Ye Chengyin, Fu Tianyun, Hao Shiying, Zhang Yan, Wang Oliver, Jin Bo, Xia Minjie, Liu Modi, Zhou Xin, Wu Qian, Guo Yanting, Zhu Chunqing, Li Yu-Ming, Culver Devore S, Alfreds Shaun T, Stearns Frank, Sylvester Karl G, Widen Eric, McElhinney Doff, Ling Xuefeng
Department of Health Management, Hangzhou Normal University, Hangzhou, China.
Department of Surgery, Stanford University, Stanford, CA, United States.
J Med Internet Res. 2018 Jan 30;20(1):e22. doi: 10.2196/jmir.9268.
As a high-prevalence health condition, hypertension is clinically costly, difficult to manage, and often leads to severe and life-threatening diseases such as cardiovascular disease (CVD) and stroke.
The aim of this study was to develop and validate prospectively a risk prediction model of incident essential hypertension within the following year.

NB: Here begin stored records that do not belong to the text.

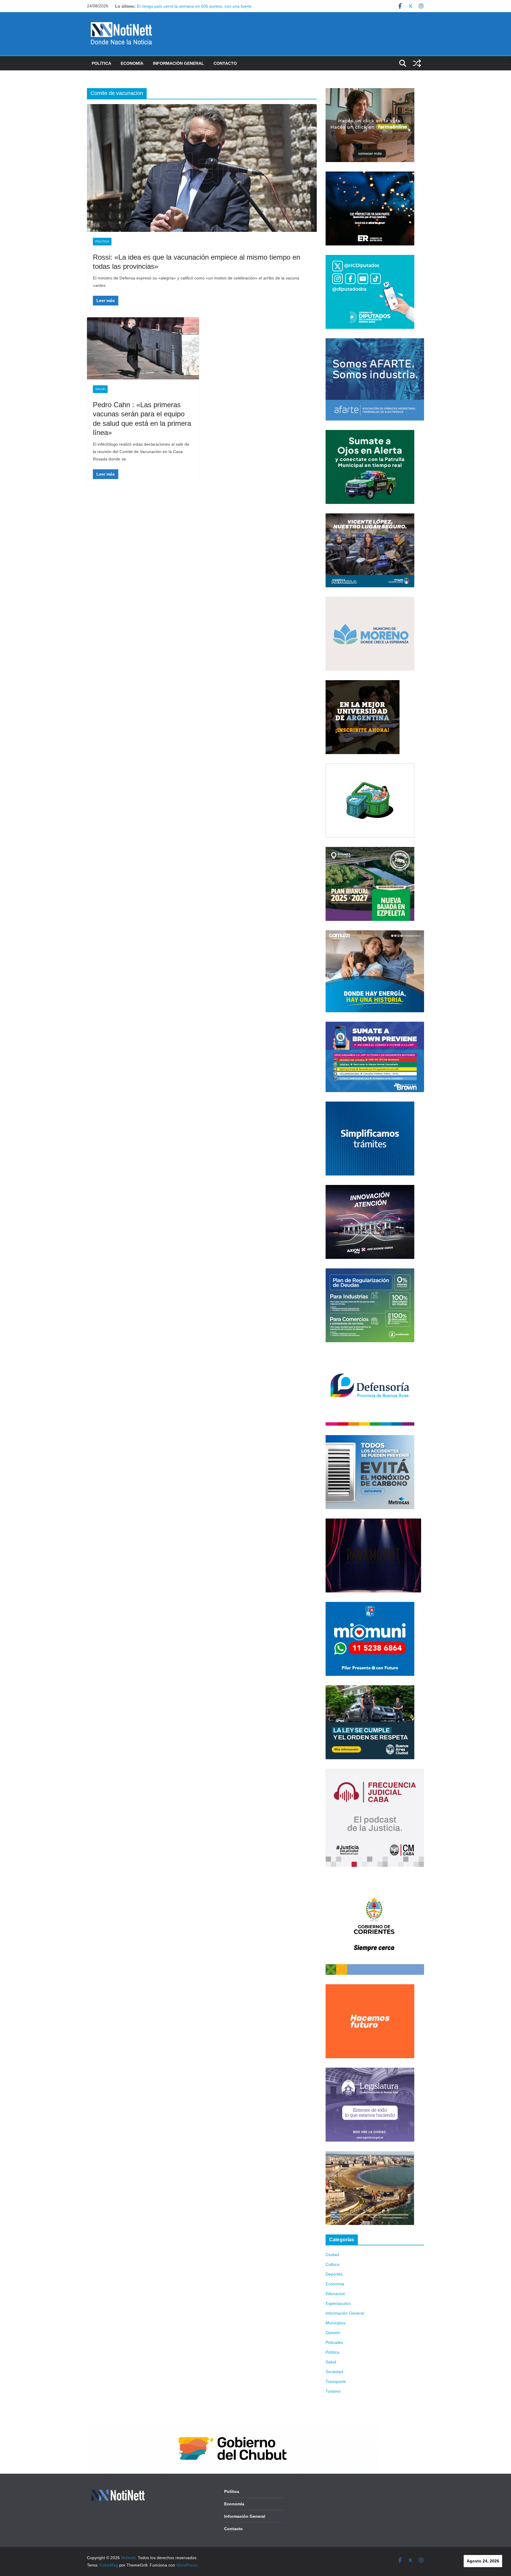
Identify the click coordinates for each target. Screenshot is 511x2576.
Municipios (335, 2322)
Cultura (332, 2264)
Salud (100, 389)
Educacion (335, 2293)
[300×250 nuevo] (370, 1105)
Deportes (334, 2274)
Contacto (225, 63)
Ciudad (332, 2254)
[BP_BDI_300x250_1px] (370, 767)
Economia (335, 2283)
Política (101, 63)
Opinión (333, 2332)
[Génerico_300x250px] (370, 91)
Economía (132, 63)
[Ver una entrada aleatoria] (417, 63)
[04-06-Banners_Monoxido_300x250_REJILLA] (370, 1438)
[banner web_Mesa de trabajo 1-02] (375, 1880)
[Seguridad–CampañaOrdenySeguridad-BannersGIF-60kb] (370, 1688)
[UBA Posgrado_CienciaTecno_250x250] (363, 683)
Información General (178, 63)
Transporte (336, 2381)
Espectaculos (338, 2303)
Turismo (333, 2391)
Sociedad (334, 2371)
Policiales (334, 2342)
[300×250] (370, 175)
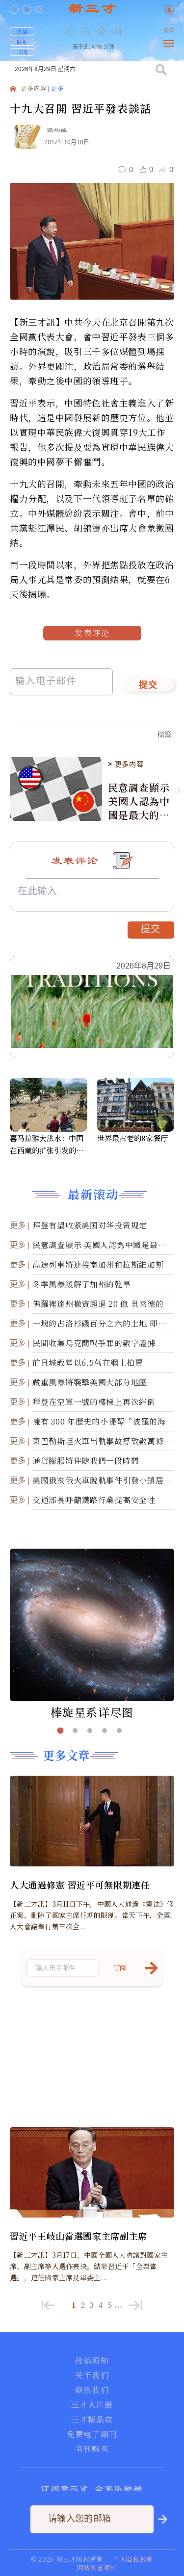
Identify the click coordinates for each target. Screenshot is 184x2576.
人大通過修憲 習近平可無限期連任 (80, 1884)
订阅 (22, 52)
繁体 (168, 30)
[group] (102, 38)
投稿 (22, 31)
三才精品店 (92, 2419)
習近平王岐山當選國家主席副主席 (78, 2235)
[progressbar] (132, 31)
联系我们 (91, 2390)
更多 (57, 89)
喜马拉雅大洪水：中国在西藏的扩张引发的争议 (46, 1144)
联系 (22, 42)
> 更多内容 (125, 764)
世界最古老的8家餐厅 (132, 1138)
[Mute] (117, 31)
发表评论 (92, 632)
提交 (148, 685)
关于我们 (91, 2375)
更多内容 (34, 89)
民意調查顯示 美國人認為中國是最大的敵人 (138, 801)
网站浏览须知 (97, 2567)
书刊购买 (91, 2449)
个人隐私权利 (133, 2559)
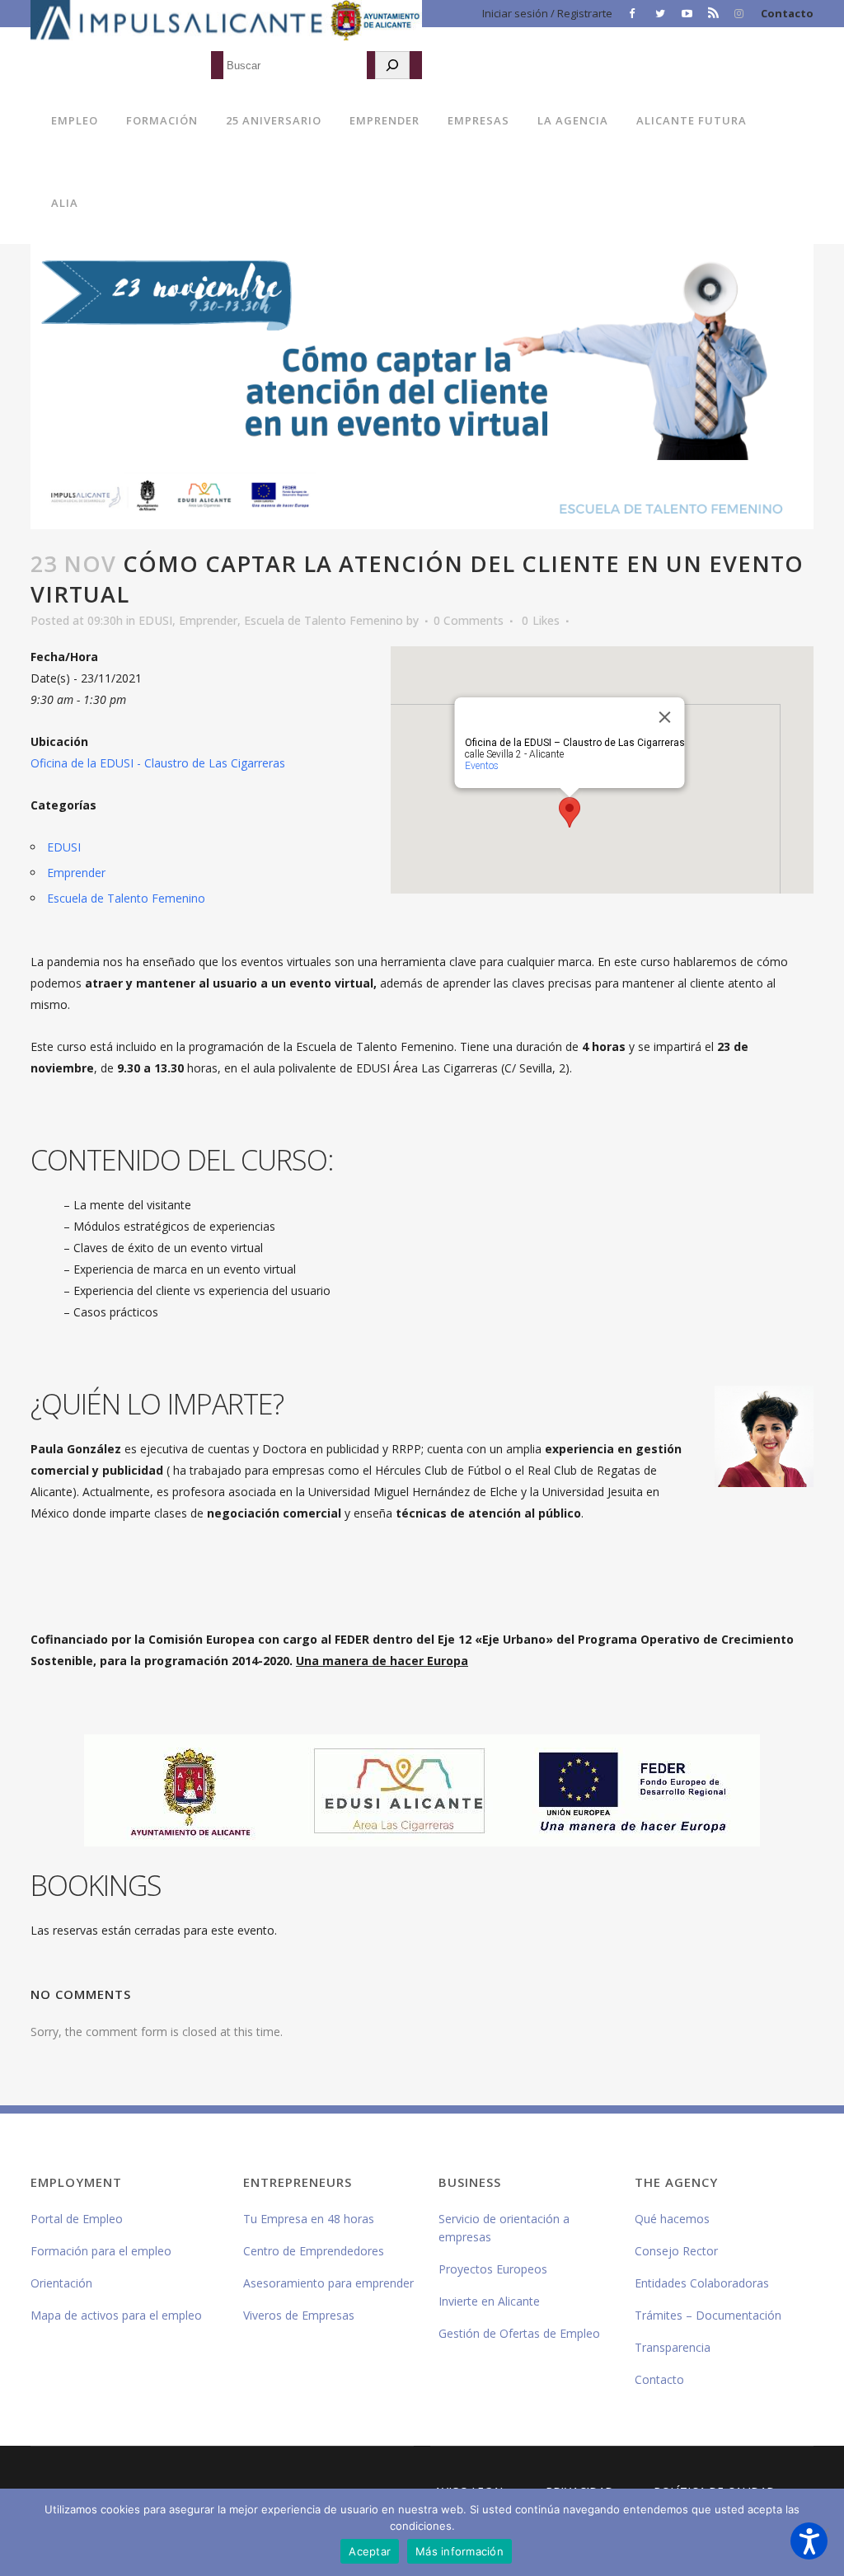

Data from individual patient electronic health records (EHRs) were extracted from the Maine Health Information Exchange network. Retrospective (N=823,627, calendar year 2013) and prospective (N=680,810, calendar year 2014) cohorts were formed. A machine learning algorithm, XGBoost, was adopted in the process of feature selection and model building. It generated an ensemble of classification trees and assigned a final predictive risk score to each individual.
The 1-year incident hypertension risk model attained areas under the curve (AUCs) of 0.917 and 0.870 in the retrospective and prospective cohorts, respectively. Risk scores were calculated and stratified into five risk categories, with 4526 out of 381,544 patients (1.19%) in the lowest risk category (score 0-0.05) and 21,050 out of 41,329 patients (50.93%) in the highest risk category (score 0.4-1) receiving a diagnosis of incident hypertension in the following 1 year. Type 2 diabetes, lipid disorders, CVDs, mental illness, clinical utilization indicators, and socioeconomic determinants were recognized as driving or associated features of incident essential hypertension. The very high risk population mainly comprised elderly (age>50 years) individuals with multiple chronic conditions, especially those receiving medications for mental disorders. Disparities were also found in social determinants, including some community-level factors associated with higher risk and others that were protective against hypertension.
With statewide EHR datasets, our study prospectively validated an accurate 1-year risk prediction model for incident essential hypertension. Our real-time predictive analytic model has been deployed in the state of Maine, providing implications in interventions for hypertension and related diseases and hopefully enhancing hypertension care.
作为一种高发性健康状况,高血压在临床上成本高昂,难以管理,并且常常导致严重的危及生命的疾病,如心血管疾病(CVD)和中风。
本研究的目的是前瞻性地开发并验证下一年新发原发性高血压的风险预测模型。
从缅因州健康信息交换网络中提取个体患者电子健康记录(EHR)的数据。形成了回顾性队列(N = 823,627,2013年日历年)和前瞻性队列(N = 680,810,2014年日历年)。在特征选择和模型构建过程中采用了一种机器学习算法XGBoost。它生成了一组分类树,并为每个个体分配了最终的预测风险评分。
1年新发高血压风险模型在回顾性队列和前瞻性队列中的曲线下面积(AUC)分别为0.917和0.870。计算风险评分并将其分为五个风险类别,在最低风险类别(评分0 - 0.05)的381,544名患者中有4526名(1.19%),在最高风险类别(评分0.4 - 1)的41,329名患者中有21,050名(50.93%)在接下来的1年中被诊断为新发高血压。2型糖尿病、脂质紊乱、心血管疾病、精神疾病、临床使用指标和社会经济决定因素被认为是新发原发性高血压的驱动因素或相关特征。极高风险人群主要包括患有多种慢性病的老年人(年龄>50岁),尤其是那些正在接受精神障碍药物治疗的人。在社会决定因素方面也发现了差异,包括一些与较高风险相关的社区层面因素以及其他对高血压有保护作用的因素。
利用全州范围的电子健康记录数据集,我们的研究前瞻性地验证了一个准确的1年新发原发性高血压风险预测模型。我们的实时预测分析模型已在缅因州部署,为高血压及相关疾病的干预措施提供了启示,并有望改善高血压护理。